:: WHAT YOU WILL DO ::
A faithful copy is required: retype the records from their first line through the line with "256x188 pixels.", and omit the pictures.

:: Stored data entries ::
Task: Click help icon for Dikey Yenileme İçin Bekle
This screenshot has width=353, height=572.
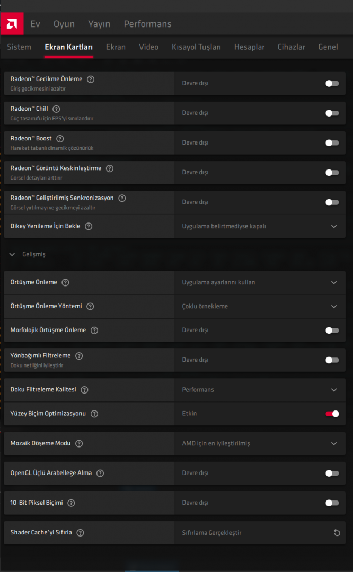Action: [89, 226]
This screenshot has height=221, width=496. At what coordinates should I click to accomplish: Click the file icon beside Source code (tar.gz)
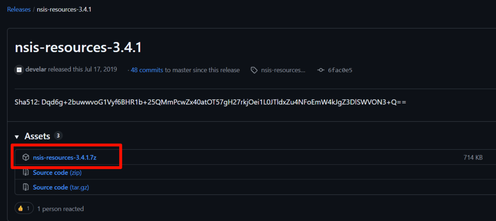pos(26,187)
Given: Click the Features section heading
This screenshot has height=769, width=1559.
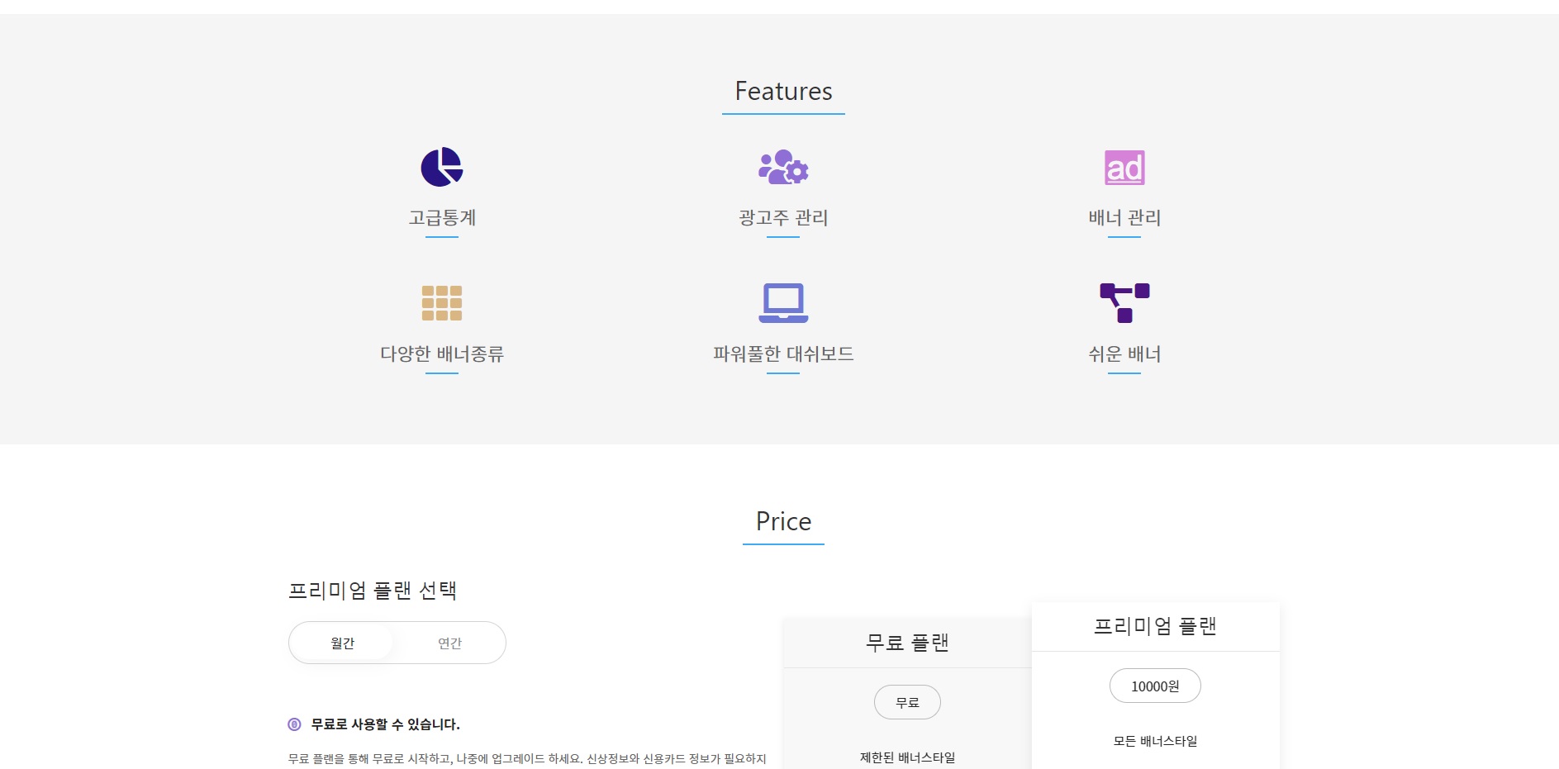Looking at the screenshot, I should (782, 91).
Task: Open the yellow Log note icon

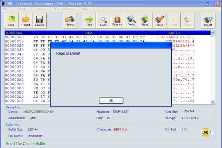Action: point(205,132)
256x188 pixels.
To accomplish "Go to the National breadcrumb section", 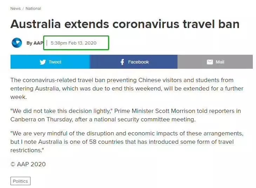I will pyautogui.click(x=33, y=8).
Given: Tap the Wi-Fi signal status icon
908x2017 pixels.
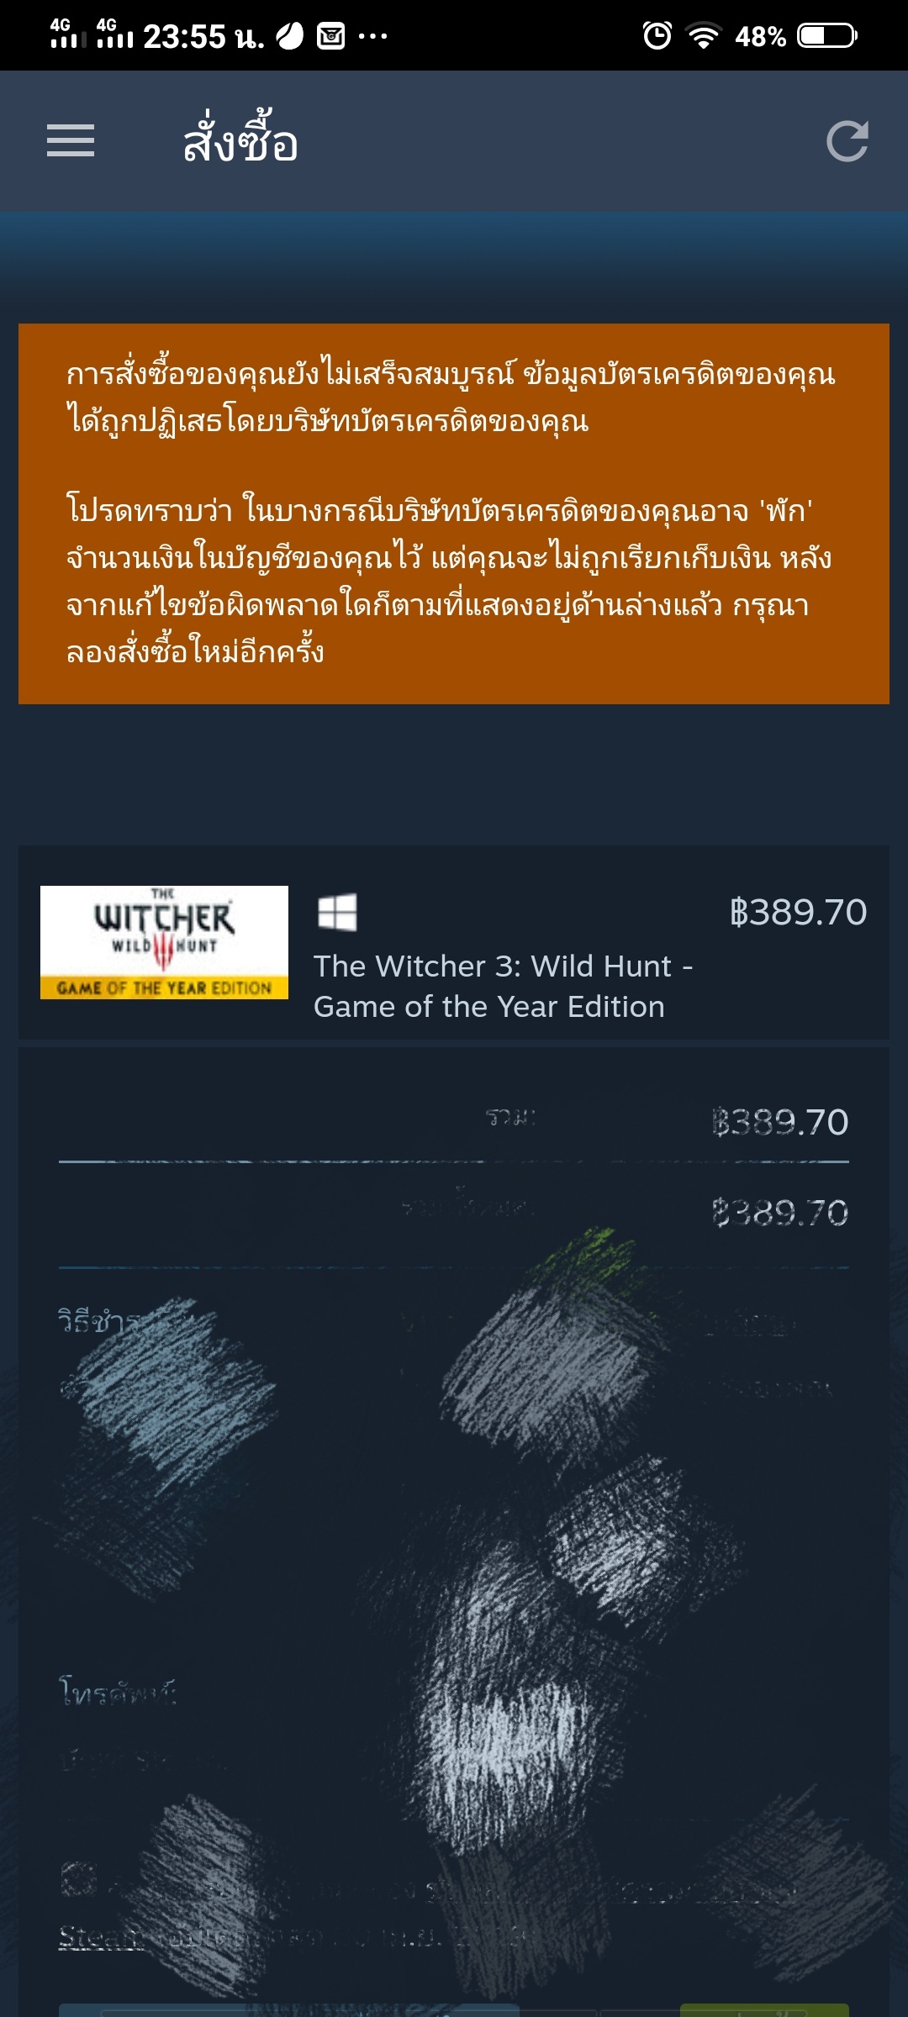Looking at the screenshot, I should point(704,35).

:: ANSWER FOR THIS EXERCISE ::
Task: Click help icon for Dikey Yenileme İçin Bekle
This screenshot has width=353, height=572.
Action: [89, 226]
This screenshot has height=221, width=496. At what coordinates should I click to accomplish: Click the file icon beside Source code (tar.gz)
pos(26,187)
Given: Click the Features section heading
This screenshot has height=769, width=1559.
Looking at the screenshot, I should (782, 91).
Task: Open the yellow Log note icon

Action: point(205,132)
256x188 pixels.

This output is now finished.